CSAIL researchers team up for neurosymbolic programming summer school

Program languages and machine learning

CSAIL researchers recently helped organize the first neurosymbolic programming summer school at the California Institute of Technology. From July 11 to 13, the program brought together students of different backgrounds who are interested in the field. Neurosymbolic programming models are techniques that build off of machine learning by utilizing a combination of human-like neural networks and program-like logical components.

Neurosymbolic programming is a new area of computer science research that has the potential to have a great impact on how we find new scientific discoveries and conduct experiments,” Computer-Aided Programming Group research scientist Omar Costilla-Reyes said. “Our objective with the event was to gain momentum to move the research forward to achieve the project’s ambitious goals and present the impact it can have on science.”

Jacob Andreas, Assistant Professor at CSAIL, gave the first keynote of the action-packed summer school.
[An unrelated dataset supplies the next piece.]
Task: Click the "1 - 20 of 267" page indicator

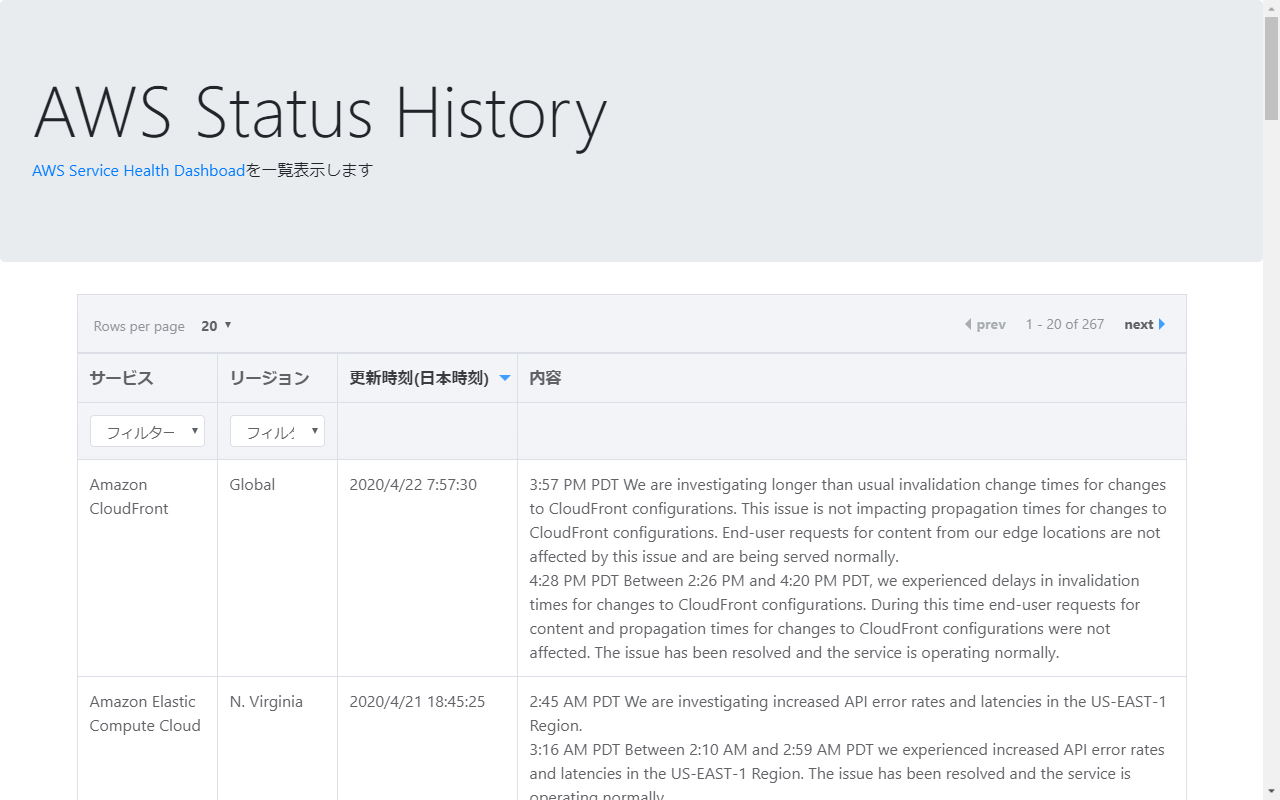Action: click(1064, 325)
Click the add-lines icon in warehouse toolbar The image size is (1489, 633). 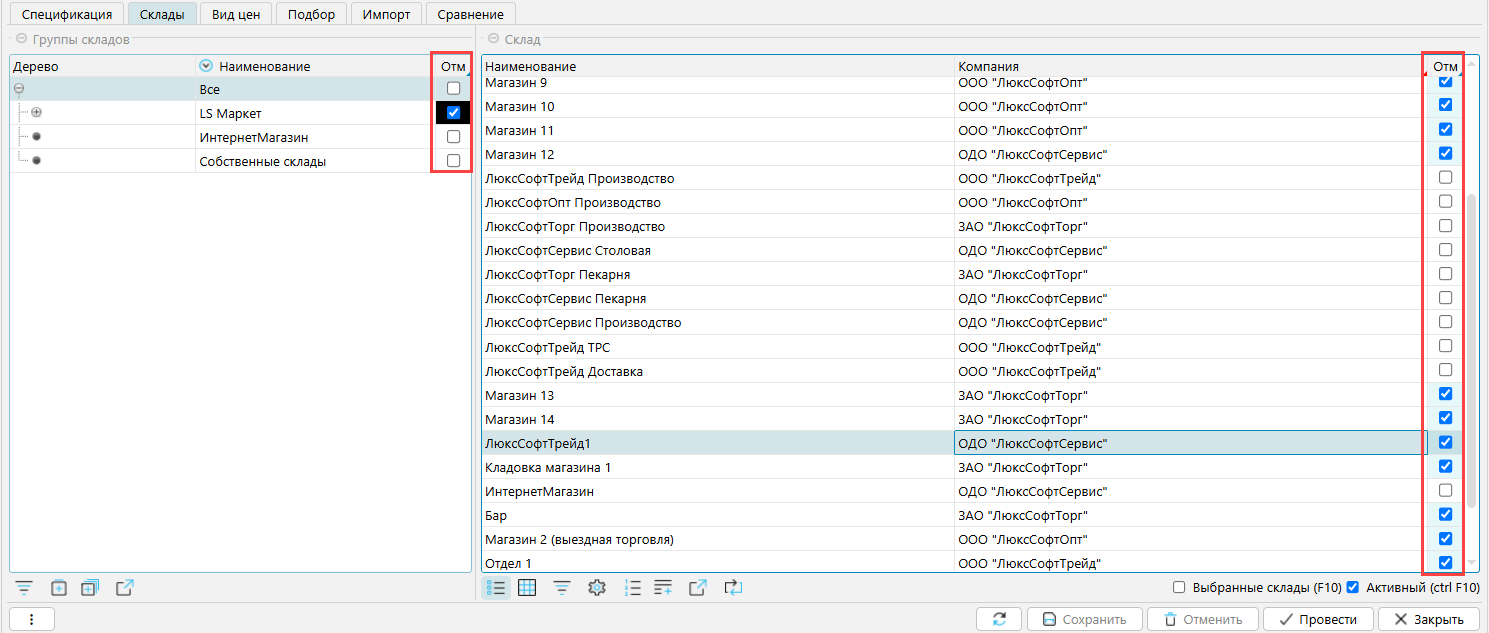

Andreas’ work focuses on improving machine learning models by enhancing the ways software learns and processes language. He recently collaborated on MILAN, a system that automatically generates natural language descriptions of all the neurons in a network. Likewise, he discussed using natural language to guide both search and library learning during the event.

MIT professor and CSAIL associate director Armando Solar-Lezama gave a talk on the second day, where he discussed the evolution of program synthesis as a learning tool. He primarily studies computer programming, combining deep learning and symbolic reasoning to build new learning techniques. Solar-Lezama won the NSF Expeditions Grant for his exceptional computing work in 2020, which funded the summer school.

MIT CSAIL research scientist Vikash Mansinghka also assisted with the program, providing tutorials on probabilistic programming during the final two days. His previous work includes making artificial intelligence more accessible.

After successfully drawing in students to participate in the event, the team confirmed that they would organize a second summer school for next year. Their work will continue to center on problems in organic chemistry, RNA splicing, cognitive science, and computing systems.